(Available records begins)

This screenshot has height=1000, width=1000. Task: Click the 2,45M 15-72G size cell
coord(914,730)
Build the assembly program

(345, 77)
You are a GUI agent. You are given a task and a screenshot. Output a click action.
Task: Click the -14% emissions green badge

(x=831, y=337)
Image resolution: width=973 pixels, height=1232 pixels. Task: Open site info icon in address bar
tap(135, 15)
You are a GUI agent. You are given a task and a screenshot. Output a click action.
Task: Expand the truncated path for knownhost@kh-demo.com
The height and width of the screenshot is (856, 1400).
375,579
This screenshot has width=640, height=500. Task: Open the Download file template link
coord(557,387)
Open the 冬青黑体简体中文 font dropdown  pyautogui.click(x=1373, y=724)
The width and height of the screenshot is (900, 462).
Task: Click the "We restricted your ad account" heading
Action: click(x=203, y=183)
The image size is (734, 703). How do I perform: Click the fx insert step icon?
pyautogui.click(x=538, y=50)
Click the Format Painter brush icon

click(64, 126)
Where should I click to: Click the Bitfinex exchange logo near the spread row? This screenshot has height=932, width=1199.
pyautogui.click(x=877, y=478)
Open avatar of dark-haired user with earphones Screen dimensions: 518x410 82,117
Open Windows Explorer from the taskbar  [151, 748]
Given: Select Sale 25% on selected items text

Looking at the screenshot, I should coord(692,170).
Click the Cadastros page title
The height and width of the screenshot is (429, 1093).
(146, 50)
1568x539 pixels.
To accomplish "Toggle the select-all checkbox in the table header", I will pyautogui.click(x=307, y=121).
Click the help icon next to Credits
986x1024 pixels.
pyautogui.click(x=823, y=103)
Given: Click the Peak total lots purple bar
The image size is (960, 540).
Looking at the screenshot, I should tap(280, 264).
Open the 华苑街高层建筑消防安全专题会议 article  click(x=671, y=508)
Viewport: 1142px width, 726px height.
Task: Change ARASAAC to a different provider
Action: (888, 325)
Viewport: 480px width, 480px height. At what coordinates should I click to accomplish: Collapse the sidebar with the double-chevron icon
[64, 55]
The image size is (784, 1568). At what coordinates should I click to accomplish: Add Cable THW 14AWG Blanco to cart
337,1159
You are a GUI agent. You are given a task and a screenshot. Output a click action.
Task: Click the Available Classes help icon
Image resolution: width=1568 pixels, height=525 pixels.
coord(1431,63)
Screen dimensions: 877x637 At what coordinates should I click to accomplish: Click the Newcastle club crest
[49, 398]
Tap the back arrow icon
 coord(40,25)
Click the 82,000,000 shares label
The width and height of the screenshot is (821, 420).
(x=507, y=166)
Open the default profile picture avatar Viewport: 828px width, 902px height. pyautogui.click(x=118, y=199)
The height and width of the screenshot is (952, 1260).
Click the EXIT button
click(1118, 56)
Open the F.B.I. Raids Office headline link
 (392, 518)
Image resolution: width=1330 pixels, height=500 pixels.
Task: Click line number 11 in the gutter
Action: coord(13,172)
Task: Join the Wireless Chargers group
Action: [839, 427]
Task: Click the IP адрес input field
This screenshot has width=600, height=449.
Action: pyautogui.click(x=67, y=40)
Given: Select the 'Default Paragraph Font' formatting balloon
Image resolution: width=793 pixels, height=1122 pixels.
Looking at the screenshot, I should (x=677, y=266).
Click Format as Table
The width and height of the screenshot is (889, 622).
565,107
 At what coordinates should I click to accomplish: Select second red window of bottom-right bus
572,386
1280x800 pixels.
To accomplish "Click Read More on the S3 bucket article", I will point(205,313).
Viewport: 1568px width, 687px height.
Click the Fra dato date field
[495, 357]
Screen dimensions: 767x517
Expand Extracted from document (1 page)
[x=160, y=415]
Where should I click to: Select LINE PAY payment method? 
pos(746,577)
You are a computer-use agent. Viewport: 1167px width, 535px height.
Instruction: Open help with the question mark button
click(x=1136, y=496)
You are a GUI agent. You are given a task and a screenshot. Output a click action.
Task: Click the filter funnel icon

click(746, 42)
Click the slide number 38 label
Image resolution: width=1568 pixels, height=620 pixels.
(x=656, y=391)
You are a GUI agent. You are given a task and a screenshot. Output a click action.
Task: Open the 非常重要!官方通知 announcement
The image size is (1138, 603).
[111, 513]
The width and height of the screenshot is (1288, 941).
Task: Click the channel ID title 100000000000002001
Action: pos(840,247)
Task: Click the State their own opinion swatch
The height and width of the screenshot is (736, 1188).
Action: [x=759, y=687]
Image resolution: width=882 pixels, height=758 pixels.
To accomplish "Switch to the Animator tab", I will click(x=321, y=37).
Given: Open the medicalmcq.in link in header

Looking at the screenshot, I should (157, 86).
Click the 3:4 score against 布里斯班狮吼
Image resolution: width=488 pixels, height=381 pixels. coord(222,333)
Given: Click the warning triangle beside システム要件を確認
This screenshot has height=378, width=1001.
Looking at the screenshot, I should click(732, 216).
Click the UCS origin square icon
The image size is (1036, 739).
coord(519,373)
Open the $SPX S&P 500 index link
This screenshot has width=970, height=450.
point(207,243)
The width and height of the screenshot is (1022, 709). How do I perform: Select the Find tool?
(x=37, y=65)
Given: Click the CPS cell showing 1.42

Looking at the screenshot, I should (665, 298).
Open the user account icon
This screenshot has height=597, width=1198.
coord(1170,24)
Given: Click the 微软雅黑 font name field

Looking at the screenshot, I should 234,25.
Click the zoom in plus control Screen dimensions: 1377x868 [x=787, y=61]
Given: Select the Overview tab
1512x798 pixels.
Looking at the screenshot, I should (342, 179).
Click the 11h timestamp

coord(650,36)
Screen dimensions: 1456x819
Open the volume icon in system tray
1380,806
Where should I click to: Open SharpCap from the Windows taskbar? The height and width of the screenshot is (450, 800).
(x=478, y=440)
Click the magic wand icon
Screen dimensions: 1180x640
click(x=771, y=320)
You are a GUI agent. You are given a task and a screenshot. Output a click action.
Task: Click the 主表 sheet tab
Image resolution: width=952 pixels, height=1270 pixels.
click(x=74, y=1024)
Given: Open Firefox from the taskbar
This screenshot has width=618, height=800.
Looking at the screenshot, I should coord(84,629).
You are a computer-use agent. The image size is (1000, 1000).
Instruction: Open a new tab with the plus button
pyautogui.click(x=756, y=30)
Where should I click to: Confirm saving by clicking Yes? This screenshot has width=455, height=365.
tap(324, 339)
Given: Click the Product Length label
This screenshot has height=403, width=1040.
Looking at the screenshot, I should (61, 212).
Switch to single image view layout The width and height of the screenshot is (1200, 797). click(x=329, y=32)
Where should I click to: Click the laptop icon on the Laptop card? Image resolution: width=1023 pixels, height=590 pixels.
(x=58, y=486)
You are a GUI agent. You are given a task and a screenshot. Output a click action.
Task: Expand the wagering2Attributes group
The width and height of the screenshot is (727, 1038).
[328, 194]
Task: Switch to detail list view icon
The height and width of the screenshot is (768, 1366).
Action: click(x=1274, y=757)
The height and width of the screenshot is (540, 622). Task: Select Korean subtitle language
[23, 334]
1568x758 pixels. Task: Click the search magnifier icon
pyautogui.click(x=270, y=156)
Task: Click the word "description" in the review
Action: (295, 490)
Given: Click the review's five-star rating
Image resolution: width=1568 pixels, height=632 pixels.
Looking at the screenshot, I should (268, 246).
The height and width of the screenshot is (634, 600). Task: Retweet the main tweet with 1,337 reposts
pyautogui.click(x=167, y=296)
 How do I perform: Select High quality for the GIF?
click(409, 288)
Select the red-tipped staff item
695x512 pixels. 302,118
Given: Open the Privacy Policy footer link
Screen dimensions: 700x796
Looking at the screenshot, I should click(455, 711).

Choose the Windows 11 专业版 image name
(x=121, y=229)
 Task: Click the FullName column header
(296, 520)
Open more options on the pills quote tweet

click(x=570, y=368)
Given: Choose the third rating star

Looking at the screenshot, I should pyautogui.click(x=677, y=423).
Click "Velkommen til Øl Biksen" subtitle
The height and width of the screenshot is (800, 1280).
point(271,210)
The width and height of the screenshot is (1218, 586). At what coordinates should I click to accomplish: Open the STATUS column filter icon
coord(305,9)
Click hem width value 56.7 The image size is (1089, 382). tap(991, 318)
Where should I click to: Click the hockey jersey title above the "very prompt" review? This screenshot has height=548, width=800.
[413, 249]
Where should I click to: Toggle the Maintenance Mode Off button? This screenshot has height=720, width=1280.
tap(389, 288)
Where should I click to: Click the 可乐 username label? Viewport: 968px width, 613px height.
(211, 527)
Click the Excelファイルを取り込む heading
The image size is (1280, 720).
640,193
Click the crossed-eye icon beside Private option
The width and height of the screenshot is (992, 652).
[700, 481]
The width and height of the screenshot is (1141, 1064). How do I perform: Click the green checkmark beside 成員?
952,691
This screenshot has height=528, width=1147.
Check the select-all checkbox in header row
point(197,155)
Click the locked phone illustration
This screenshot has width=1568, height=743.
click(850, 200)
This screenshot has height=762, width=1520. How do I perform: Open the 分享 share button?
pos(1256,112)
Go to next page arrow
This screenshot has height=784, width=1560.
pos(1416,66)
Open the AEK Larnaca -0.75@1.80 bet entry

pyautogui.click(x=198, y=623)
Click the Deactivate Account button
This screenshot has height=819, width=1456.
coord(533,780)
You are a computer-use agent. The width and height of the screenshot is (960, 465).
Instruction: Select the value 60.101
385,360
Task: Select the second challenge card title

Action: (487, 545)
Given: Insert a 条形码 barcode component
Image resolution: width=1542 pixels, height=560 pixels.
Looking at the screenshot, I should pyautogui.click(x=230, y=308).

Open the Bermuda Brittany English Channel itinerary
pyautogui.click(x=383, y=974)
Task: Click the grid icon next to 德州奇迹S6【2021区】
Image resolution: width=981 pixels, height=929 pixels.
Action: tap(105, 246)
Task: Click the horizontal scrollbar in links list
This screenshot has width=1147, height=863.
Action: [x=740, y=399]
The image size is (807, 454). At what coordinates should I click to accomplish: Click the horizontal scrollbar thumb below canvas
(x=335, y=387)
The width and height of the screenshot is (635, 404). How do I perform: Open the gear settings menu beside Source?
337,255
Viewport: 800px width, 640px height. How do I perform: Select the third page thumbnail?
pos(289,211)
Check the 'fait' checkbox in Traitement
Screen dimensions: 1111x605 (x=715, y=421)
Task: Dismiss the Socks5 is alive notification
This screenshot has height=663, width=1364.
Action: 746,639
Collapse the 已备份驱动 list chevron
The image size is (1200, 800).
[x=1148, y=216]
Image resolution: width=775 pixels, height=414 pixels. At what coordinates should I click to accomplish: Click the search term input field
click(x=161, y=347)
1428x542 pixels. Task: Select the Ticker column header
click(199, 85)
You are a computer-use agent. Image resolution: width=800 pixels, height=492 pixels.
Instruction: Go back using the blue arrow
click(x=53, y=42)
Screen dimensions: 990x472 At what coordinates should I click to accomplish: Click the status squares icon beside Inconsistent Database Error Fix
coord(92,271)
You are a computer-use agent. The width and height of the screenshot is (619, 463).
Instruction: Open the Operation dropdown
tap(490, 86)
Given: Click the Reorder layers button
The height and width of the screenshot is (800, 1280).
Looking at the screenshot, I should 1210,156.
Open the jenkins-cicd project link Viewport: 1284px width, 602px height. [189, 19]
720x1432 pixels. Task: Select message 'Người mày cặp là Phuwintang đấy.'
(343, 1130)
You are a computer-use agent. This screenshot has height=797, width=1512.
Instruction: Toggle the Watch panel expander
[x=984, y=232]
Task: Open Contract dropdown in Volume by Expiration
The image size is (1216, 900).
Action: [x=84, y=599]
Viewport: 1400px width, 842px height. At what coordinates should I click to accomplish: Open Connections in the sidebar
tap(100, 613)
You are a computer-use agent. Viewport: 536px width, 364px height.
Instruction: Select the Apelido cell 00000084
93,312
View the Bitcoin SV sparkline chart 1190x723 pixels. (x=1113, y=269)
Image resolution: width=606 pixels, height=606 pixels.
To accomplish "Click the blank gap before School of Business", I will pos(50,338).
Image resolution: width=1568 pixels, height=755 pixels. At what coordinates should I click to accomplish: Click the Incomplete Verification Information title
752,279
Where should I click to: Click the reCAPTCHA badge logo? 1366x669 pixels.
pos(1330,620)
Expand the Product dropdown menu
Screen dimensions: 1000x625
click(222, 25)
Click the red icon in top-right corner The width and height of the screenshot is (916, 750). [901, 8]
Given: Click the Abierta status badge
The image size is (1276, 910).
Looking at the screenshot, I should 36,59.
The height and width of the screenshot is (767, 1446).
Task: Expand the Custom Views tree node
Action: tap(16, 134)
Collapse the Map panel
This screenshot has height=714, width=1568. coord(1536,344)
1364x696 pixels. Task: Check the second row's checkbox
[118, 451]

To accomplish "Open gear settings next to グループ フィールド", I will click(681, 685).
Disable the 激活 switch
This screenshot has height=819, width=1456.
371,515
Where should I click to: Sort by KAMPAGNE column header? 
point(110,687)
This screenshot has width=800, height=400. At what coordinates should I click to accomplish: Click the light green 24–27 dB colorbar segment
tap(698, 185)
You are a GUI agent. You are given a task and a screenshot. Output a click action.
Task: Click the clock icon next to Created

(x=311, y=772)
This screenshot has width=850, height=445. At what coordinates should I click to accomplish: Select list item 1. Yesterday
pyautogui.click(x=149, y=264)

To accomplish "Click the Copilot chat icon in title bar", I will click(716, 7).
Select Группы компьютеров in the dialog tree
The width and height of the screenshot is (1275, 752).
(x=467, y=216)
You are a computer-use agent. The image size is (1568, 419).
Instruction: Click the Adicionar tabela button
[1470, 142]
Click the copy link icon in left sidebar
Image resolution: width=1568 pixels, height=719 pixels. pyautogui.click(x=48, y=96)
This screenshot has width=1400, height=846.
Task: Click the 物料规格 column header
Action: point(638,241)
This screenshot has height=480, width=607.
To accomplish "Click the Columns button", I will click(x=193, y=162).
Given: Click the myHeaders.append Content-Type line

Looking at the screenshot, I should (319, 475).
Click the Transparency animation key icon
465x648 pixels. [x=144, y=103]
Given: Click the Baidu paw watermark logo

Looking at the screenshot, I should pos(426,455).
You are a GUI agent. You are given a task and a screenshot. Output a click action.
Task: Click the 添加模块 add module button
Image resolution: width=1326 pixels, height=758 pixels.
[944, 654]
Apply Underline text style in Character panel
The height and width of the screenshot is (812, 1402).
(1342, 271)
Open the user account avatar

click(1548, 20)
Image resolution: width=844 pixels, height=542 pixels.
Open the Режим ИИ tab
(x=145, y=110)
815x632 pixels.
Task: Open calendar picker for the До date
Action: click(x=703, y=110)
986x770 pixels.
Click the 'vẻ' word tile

(Available records ends)

• Exercise directions: Keeping every character as it is, restate the lines above that run from the line with "Given: Click the myHeaders.append" through the line with "Apply Underline text style in Character panel", both included, and nothing else.

• Output:
Given: Click the myHeaders.append Content-Type line

Looking at the screenshot, I should (319, 475).
Click the Transparency animation key icon
465x648 pixels. [x=144, y=103]
Given: Click the Baidu paw watermark logo

Looking at the screenshot, I should pos(426,455).
You are a GUI agent. You are given a task and a screenshot. Output a click action.
Task: Click the 添加模块 add module button
Image resolution: width=1326 pixels, height=758 pixels.
[944, 654]
Apply Underline text style in Character panel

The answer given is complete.